§ Exercise description
Could you print the stretch of lines below from the one with "Task: Open the 演示用户 account dropdown arrow" through the one with "Screen dimensions: 348x263", exactly as they stand and without any pictures?

Source data:
....

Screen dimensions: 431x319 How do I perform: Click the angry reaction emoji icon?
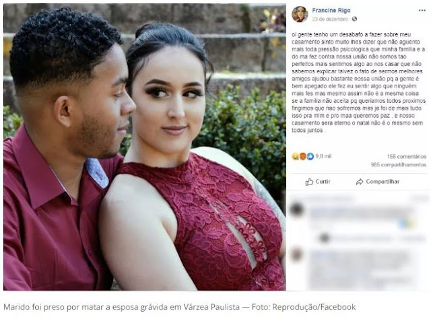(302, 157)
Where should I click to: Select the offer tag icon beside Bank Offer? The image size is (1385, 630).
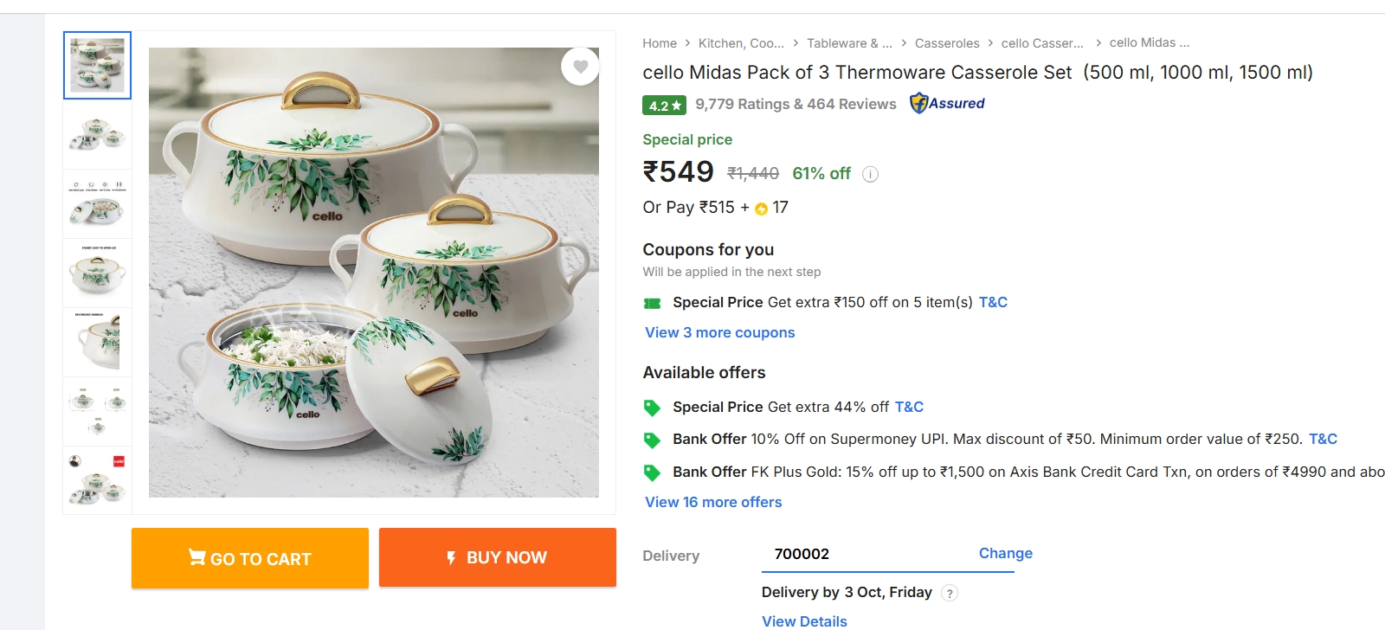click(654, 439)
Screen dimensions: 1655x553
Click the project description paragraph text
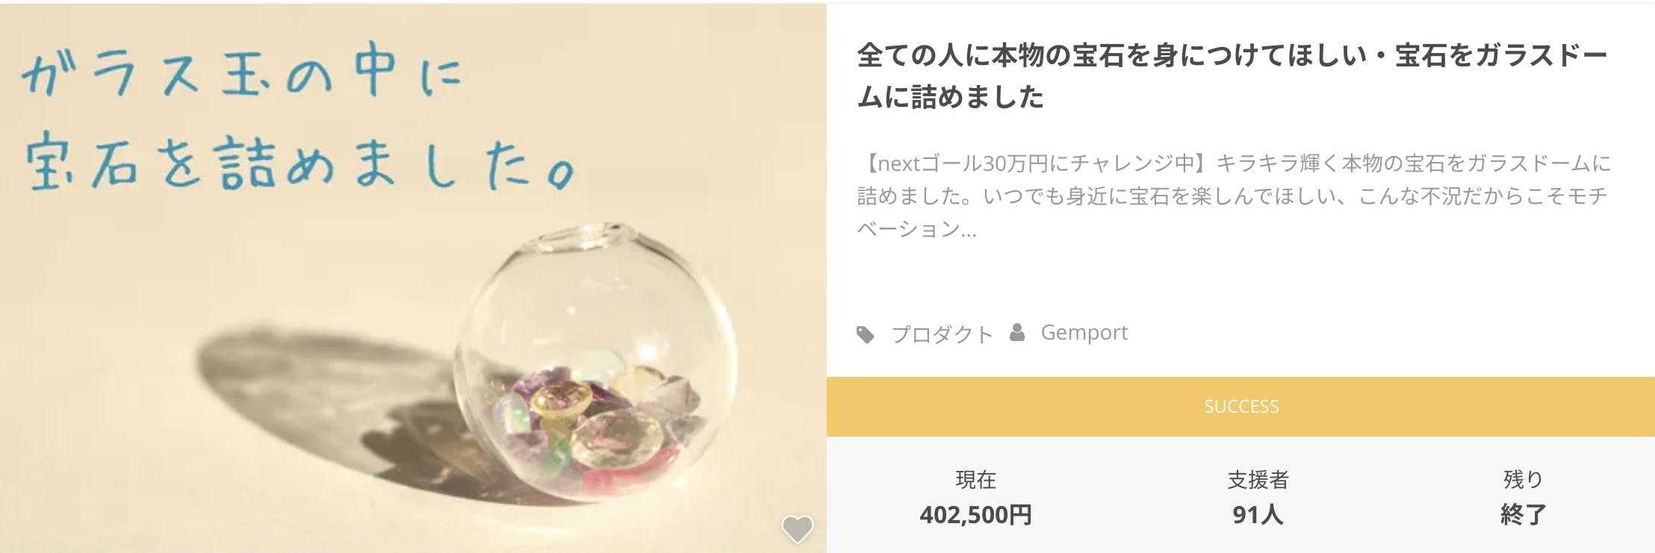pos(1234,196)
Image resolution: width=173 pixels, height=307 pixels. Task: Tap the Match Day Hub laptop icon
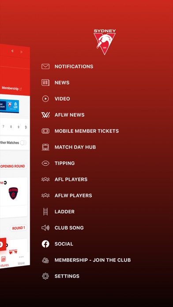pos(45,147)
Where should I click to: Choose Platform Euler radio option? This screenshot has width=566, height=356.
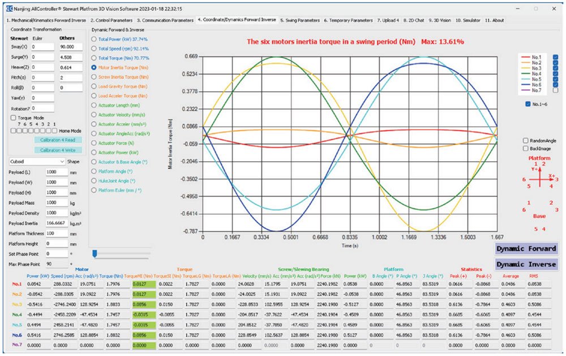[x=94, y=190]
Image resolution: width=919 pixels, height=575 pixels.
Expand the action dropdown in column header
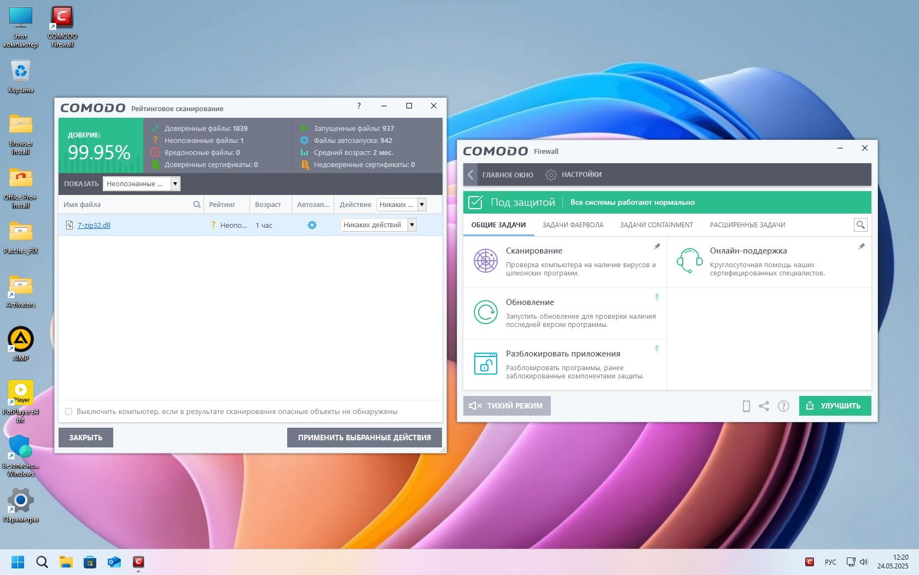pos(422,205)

....

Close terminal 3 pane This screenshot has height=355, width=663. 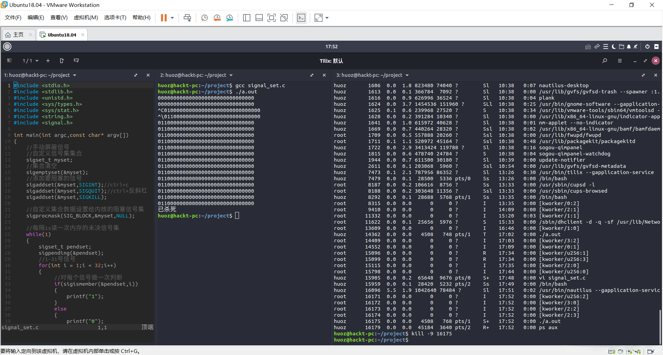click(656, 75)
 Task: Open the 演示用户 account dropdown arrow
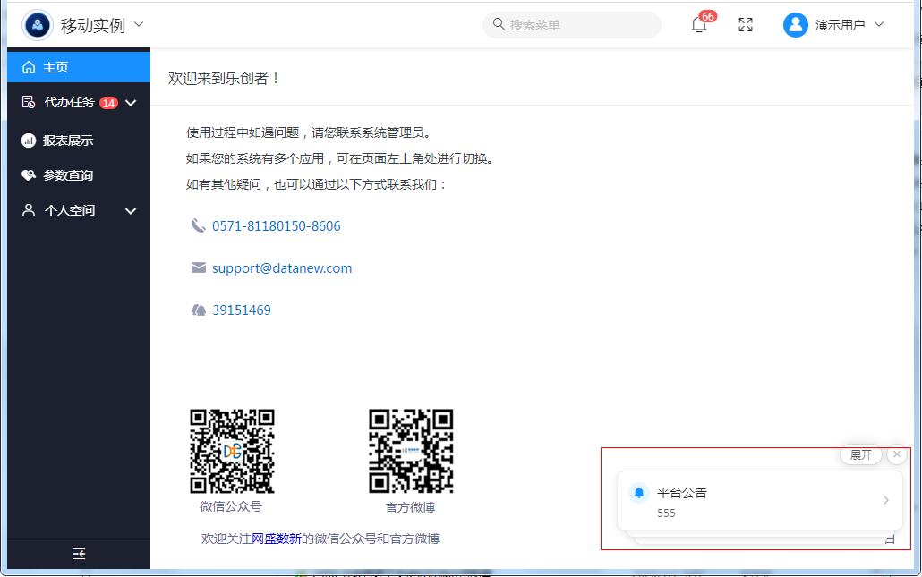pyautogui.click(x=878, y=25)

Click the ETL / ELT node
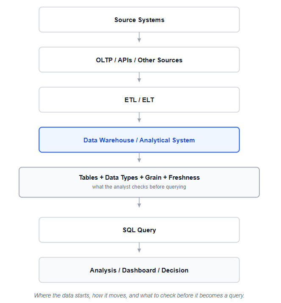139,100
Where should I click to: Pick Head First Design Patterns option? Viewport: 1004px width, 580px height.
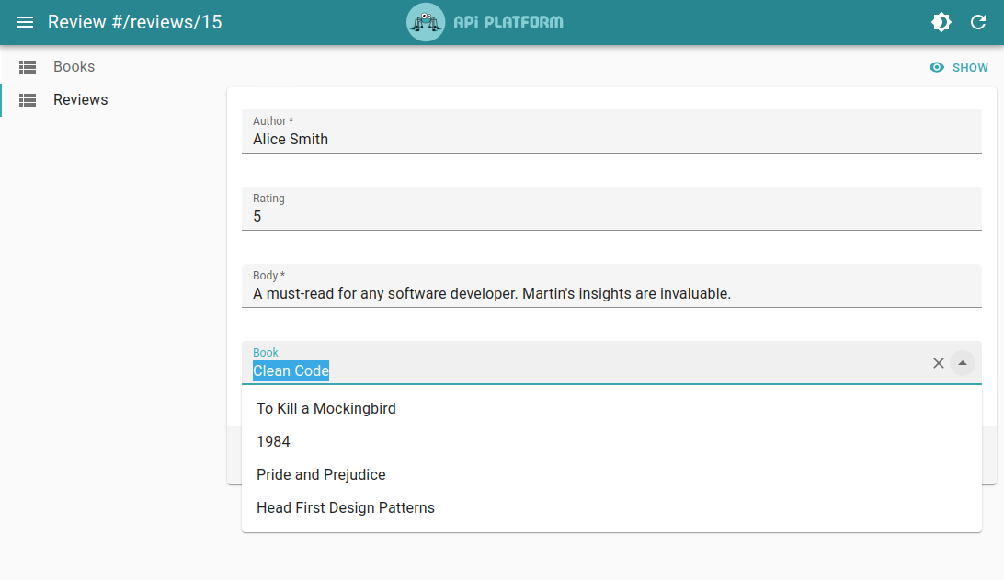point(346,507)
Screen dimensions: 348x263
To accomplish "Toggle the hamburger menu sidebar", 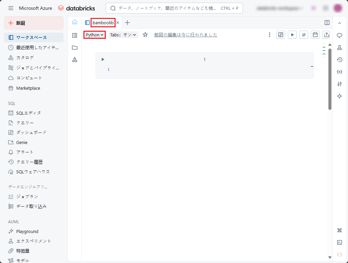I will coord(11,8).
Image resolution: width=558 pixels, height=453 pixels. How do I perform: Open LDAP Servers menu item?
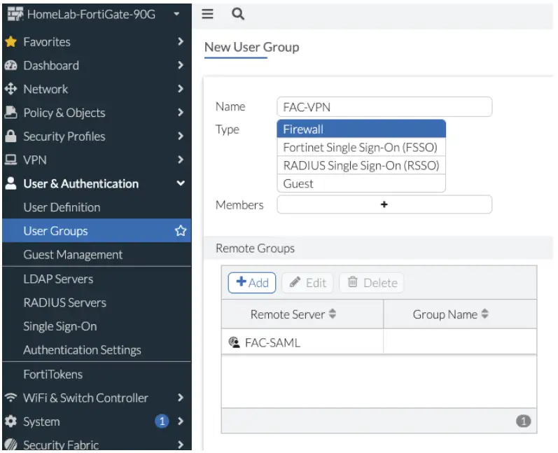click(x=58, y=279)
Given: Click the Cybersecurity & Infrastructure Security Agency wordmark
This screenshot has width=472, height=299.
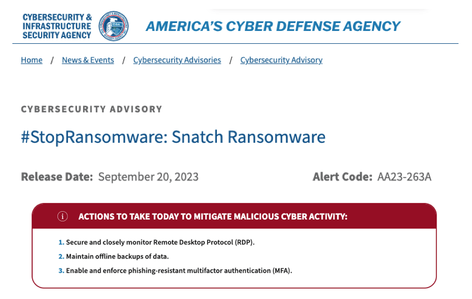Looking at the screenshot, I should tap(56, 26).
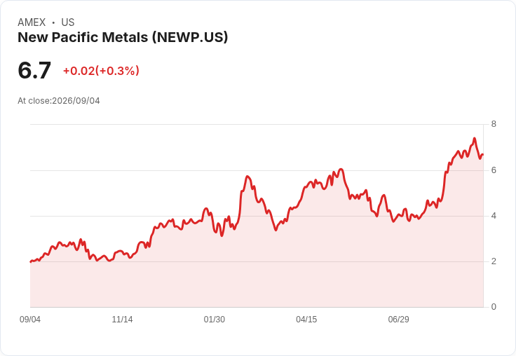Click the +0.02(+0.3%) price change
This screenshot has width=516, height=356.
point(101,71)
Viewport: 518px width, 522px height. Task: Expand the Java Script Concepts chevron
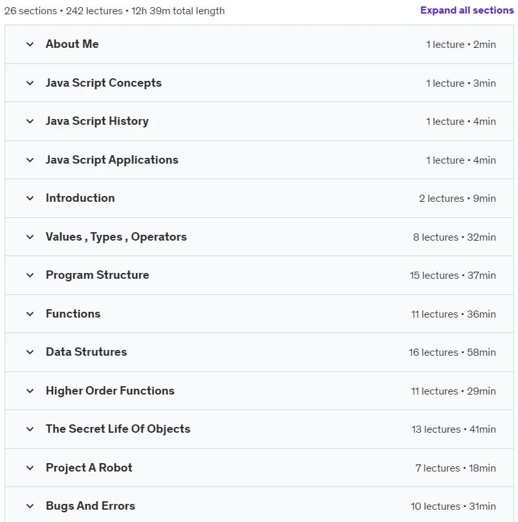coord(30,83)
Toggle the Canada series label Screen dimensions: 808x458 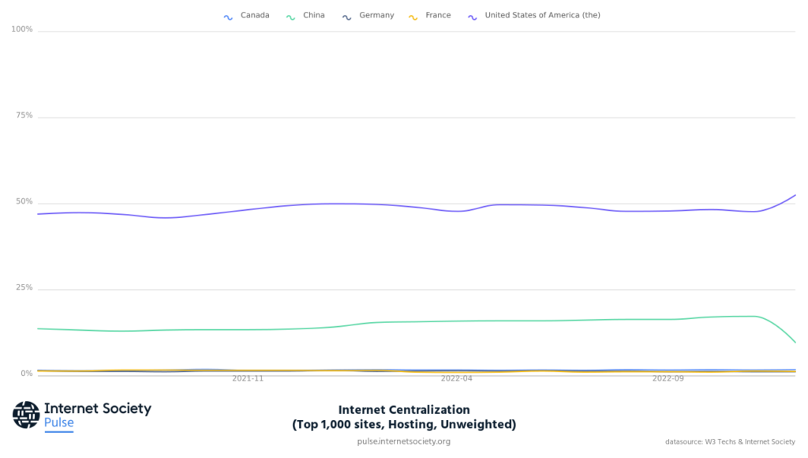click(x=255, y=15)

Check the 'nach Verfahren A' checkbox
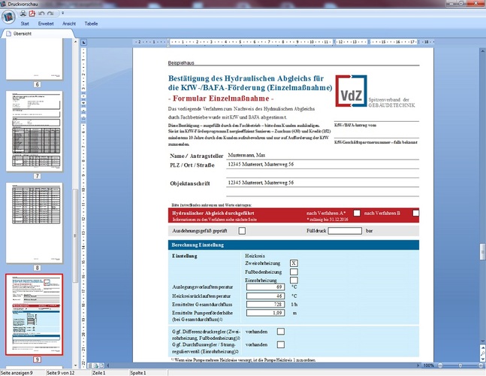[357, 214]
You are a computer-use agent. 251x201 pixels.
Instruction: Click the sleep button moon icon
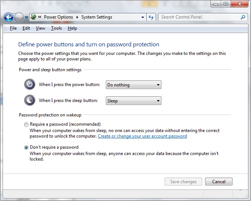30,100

....

§ Exercise solution
 Task: Open the 演示用户 account dropdown arrow
pyautogui.click(x=878, y=25)

Click the ETL / ELT node
139,100
Where should I click to: Pick Head First Design Patterns option? Viewport: 1004px width, 580px height.
point(346,507)
Screen dimensions: 348x263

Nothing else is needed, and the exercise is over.